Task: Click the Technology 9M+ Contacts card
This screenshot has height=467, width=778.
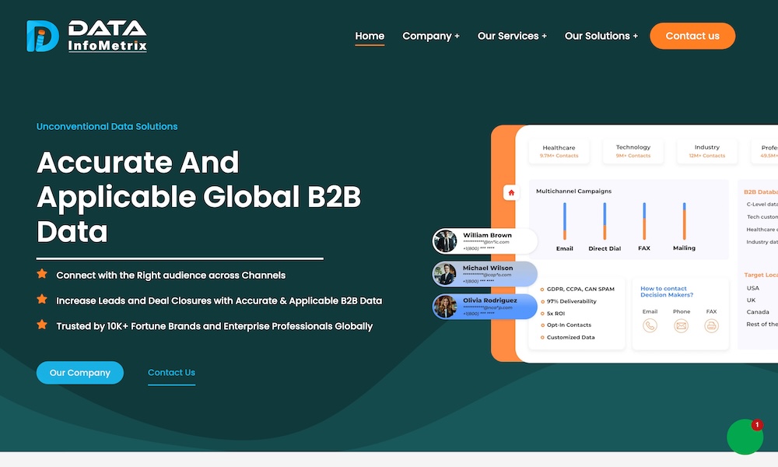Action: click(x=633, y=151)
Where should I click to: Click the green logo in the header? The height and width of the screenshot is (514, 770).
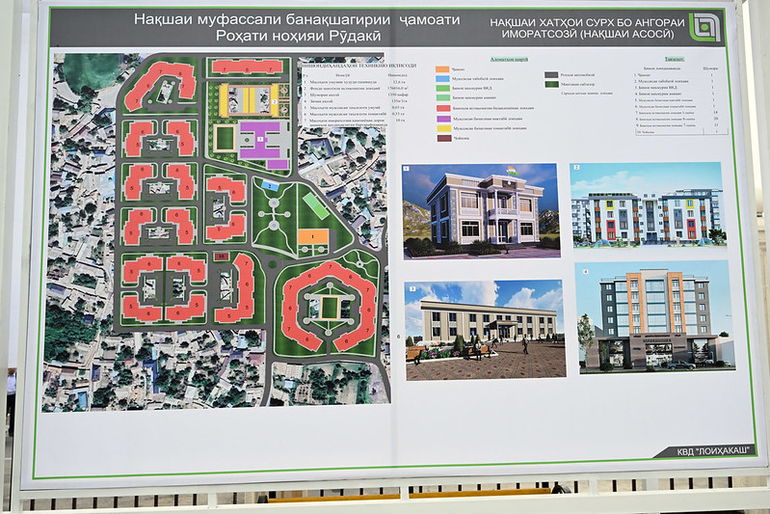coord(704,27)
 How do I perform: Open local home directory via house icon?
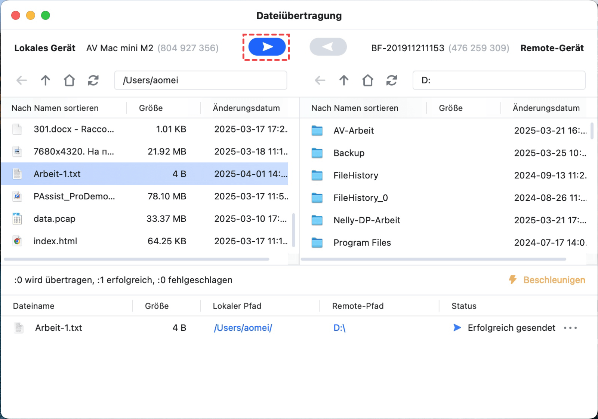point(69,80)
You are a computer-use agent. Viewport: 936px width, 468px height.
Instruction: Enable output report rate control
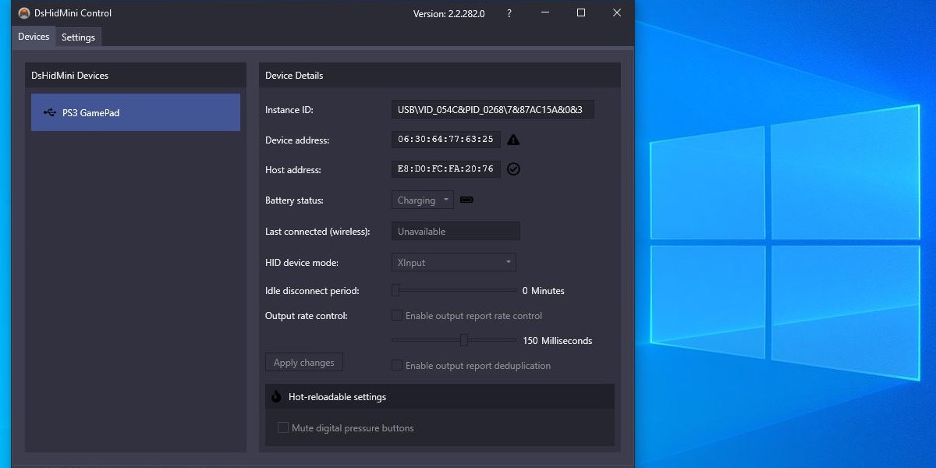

**Task directions:** Images are to be omitted; everything else in the records is to be transcribed exactly.

**Response box:**
Task: Click the Technology 9M+ Contacts card
This screenshot has height=467, width=778.
Action: click(x=633, y=151)
Where should I click to: Click the green logo in the header? The height and width of the screenshot is (514, 770).
coord(704,27)
 How do I perform: Open local home directory via house icon?
point(69,80)
You are a computer-use agent. Viewport: 936px width, 468px height.
Instruction: Enable output report rate control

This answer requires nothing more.